Chef Rene Redzepi’s house of Nordic gastronomy will close by winter 2024 and reappear as Noma 3.0, the Copenhagen eatery announced on its website.
“In 2025, our restaurant will be transformed into a giant laboratory – a pioneering test kitchen dedicated to the work of food innovation and the development of new tastes, and will share the fruits of our efforts more broadly than ever before,” it said.
Redzepi, the chef and co-owner of Noma, said they’ll be traveling to “look for new ways to share our work,” and said there might be “a Noma pop-up,” but didn’t specify , where. After the stay “we will do a season in Copenhagen”.

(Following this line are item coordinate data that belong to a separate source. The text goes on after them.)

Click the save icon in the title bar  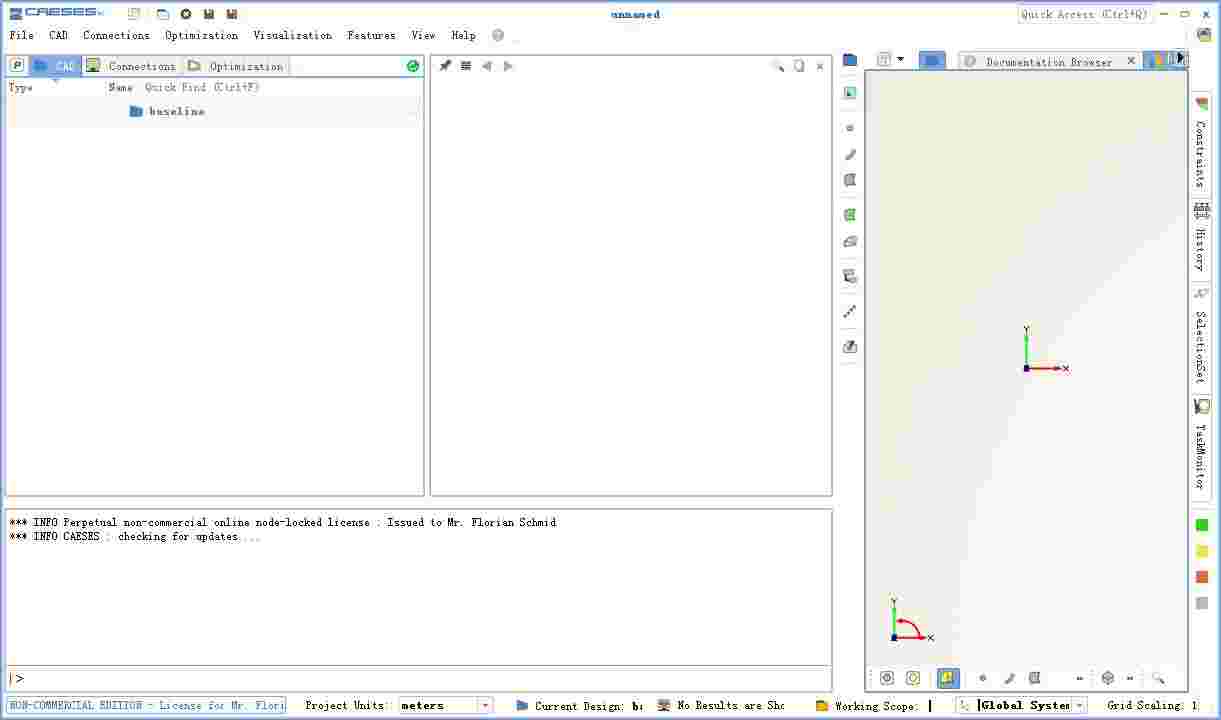209,14
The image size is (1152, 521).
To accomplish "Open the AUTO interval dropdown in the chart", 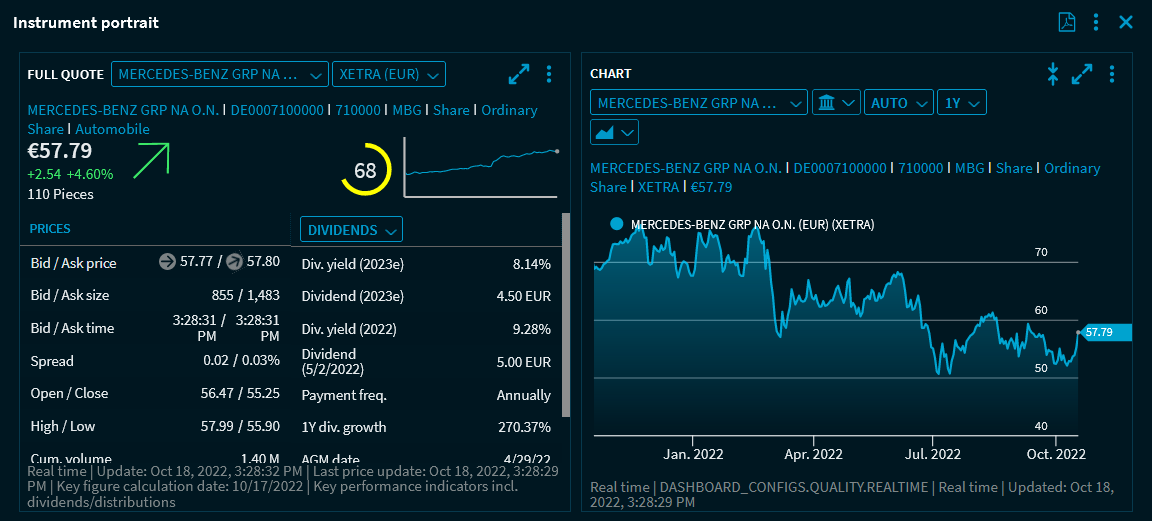I will (x=898, y=103).
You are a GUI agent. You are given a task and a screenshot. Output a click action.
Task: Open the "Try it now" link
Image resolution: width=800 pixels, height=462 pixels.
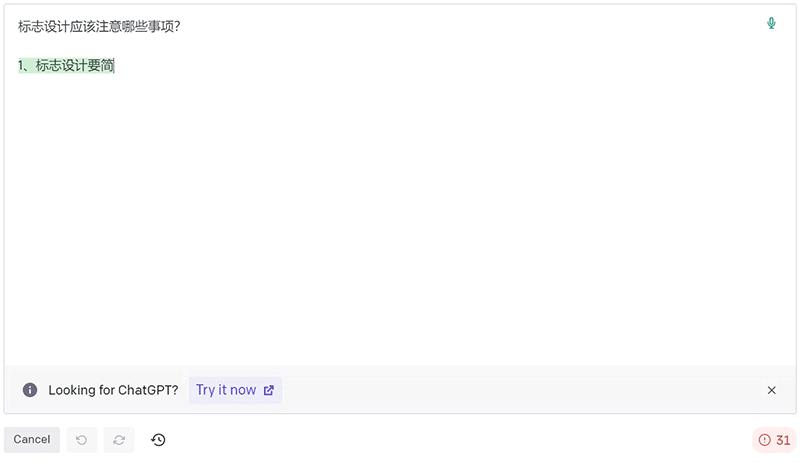[x=226, y=390]
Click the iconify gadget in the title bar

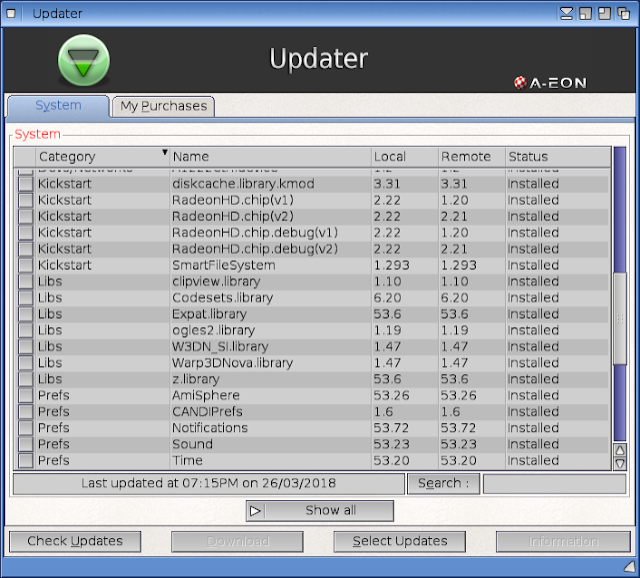click(567, 13)
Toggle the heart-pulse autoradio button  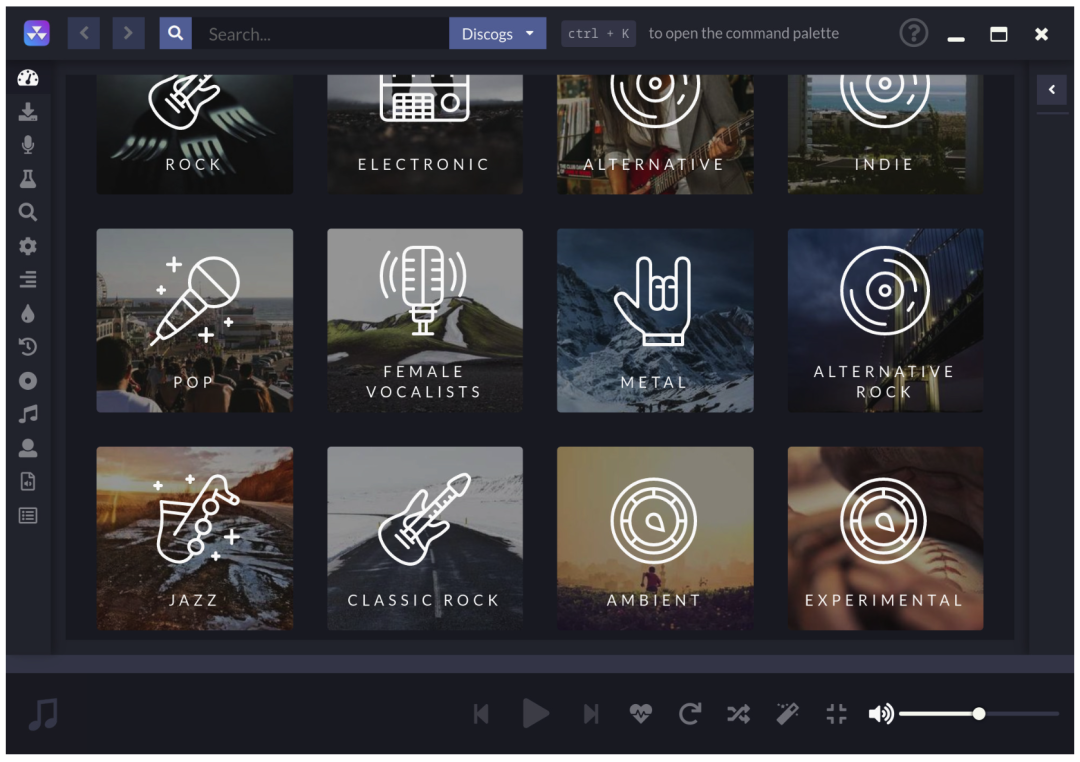pos(641,714)

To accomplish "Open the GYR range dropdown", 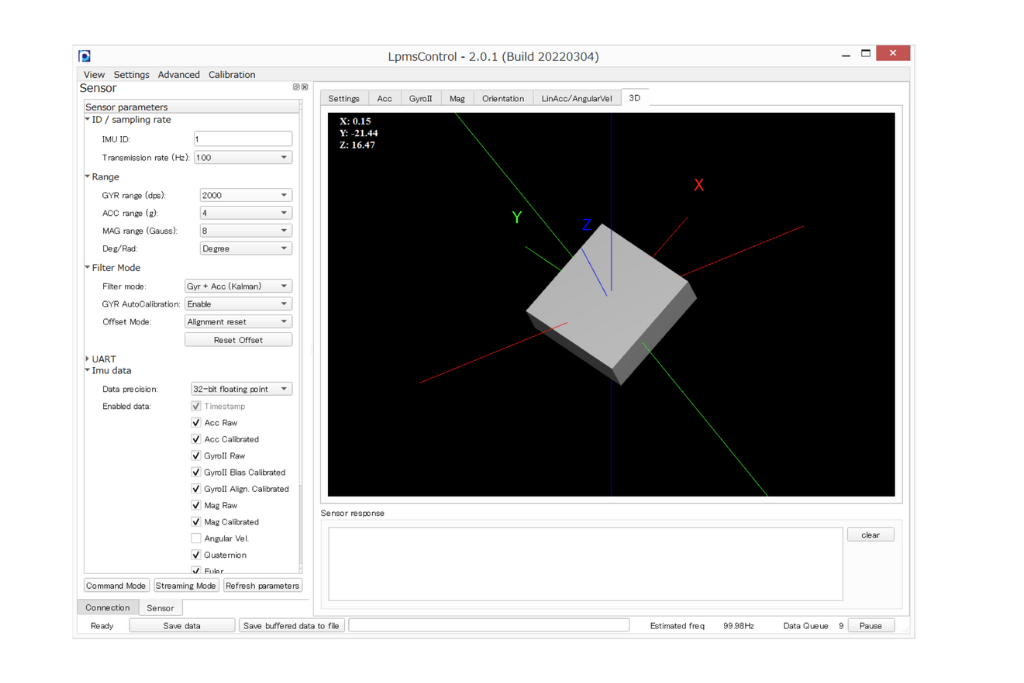I will click(245, 196).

“But I don’t want to commit myself to anything right now,” Redzepi told Berlingske, one of Denmark’s largest daily newspapers.
Another major publication, Politiken, said the Copenhagen restaurant’s interior will be revamped to develop products for the Noma Projects line – fermented sauces, cooking classes and an online platform.
“Serving guests will still be a part of who we are, but being a restaurant will no longer define us. Instead, much of our time is spent exploring new projects and developing many more ideas and products.”
Noma has undergone a previous transformation. In 2015, the restaurant announced it would be closing by the end of 2016, reopening near its waterfront with its own vegetable farm near the hippie enclave of Christiania in Copenhagen.
Noma – a contraction of the Danish words for Nordisk and Mad, which means Nordic and food, opened in 2003. The restaurant has two Michelin stars and was voted World’s Leading Restaurant three times by British Restaurant Magazine in 2010, 2011 and 2012.